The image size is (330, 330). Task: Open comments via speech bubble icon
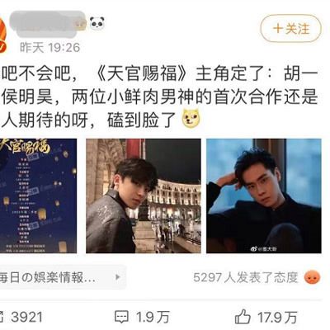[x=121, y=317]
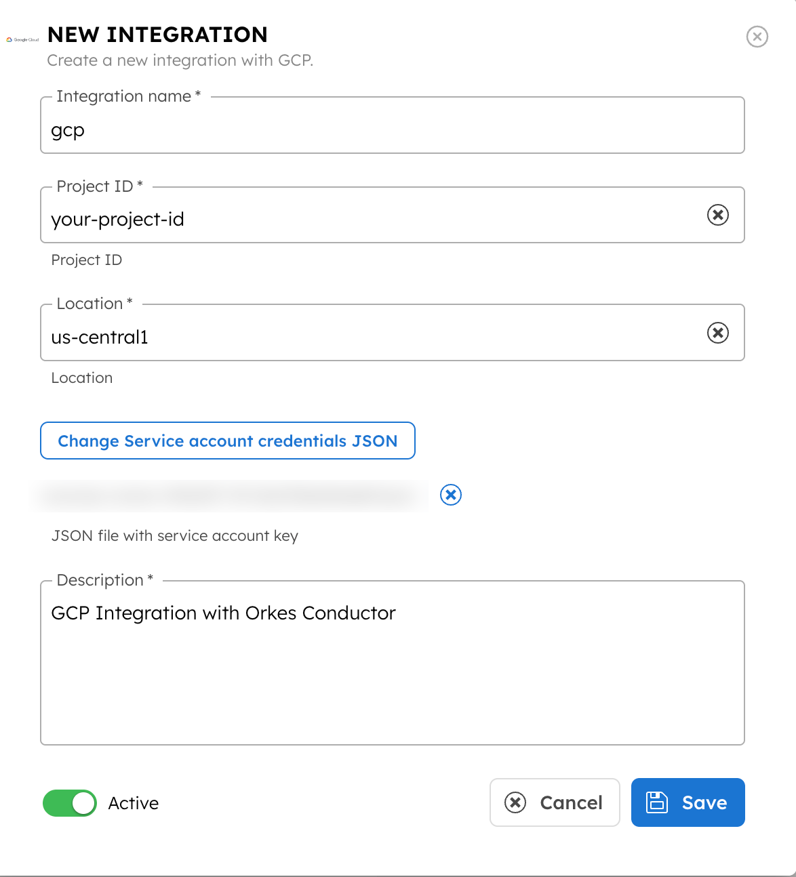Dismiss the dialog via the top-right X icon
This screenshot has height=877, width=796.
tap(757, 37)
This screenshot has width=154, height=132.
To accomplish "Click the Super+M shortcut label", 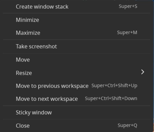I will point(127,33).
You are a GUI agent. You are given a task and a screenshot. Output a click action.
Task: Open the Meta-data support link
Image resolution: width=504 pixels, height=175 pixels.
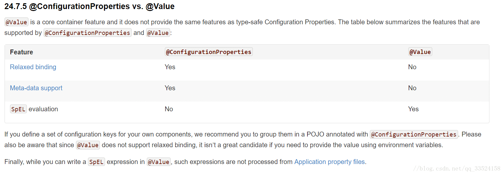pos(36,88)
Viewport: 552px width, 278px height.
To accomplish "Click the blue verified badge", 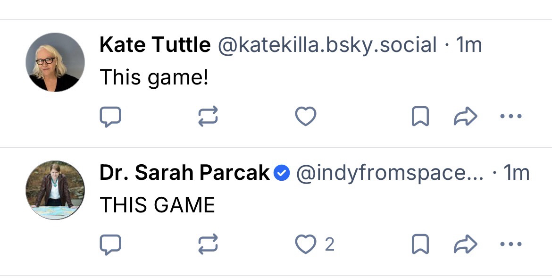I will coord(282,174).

******************************

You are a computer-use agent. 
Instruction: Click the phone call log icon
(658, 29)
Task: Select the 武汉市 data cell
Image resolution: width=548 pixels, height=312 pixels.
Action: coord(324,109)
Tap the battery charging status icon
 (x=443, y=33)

******************************

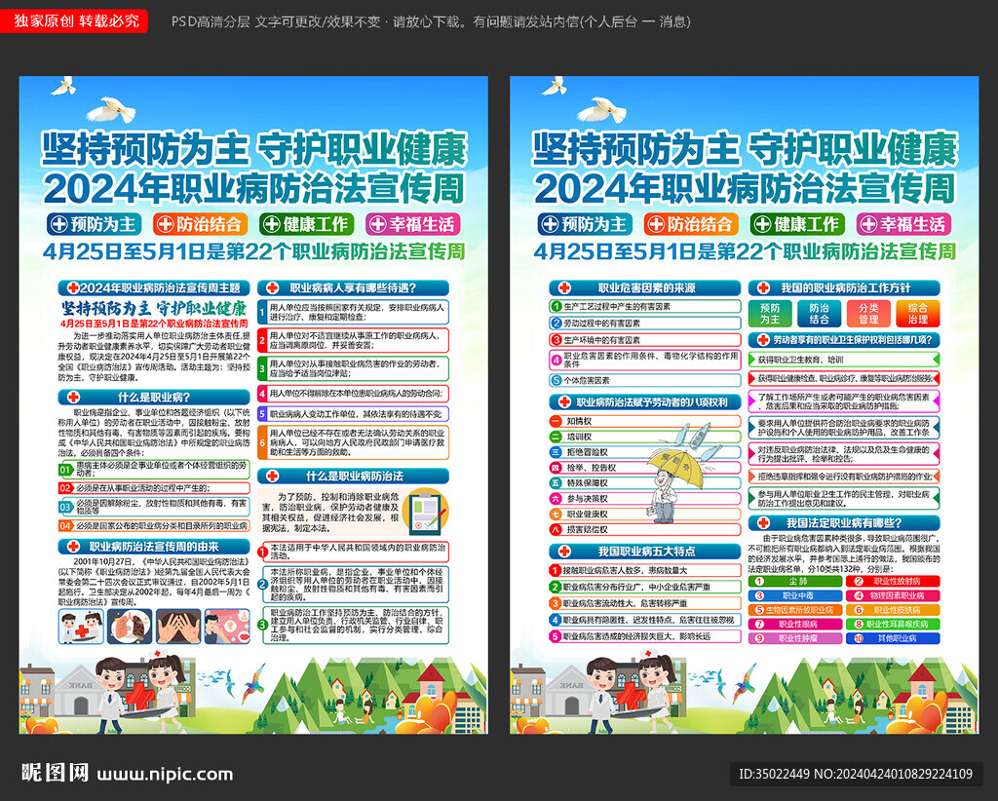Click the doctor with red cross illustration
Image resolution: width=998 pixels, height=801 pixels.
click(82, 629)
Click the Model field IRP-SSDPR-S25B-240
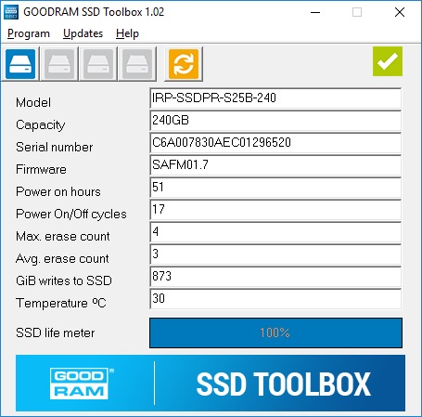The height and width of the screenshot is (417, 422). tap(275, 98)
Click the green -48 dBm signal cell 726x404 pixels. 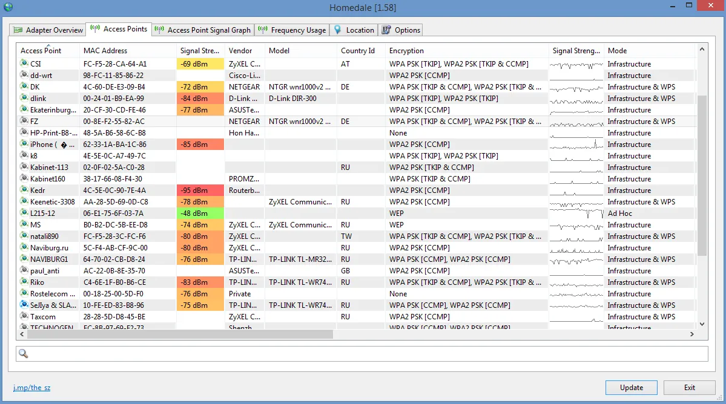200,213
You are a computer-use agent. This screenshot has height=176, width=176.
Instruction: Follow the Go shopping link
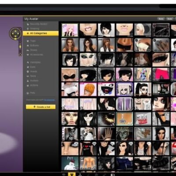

******************************

List every line above that contains the word "agent".

You are a GUI agent. You are given a task and a screenshot. Output a click action.
You are a computer-use agent. 
You are a computer-use agent. This screenshot has height=176, width=176.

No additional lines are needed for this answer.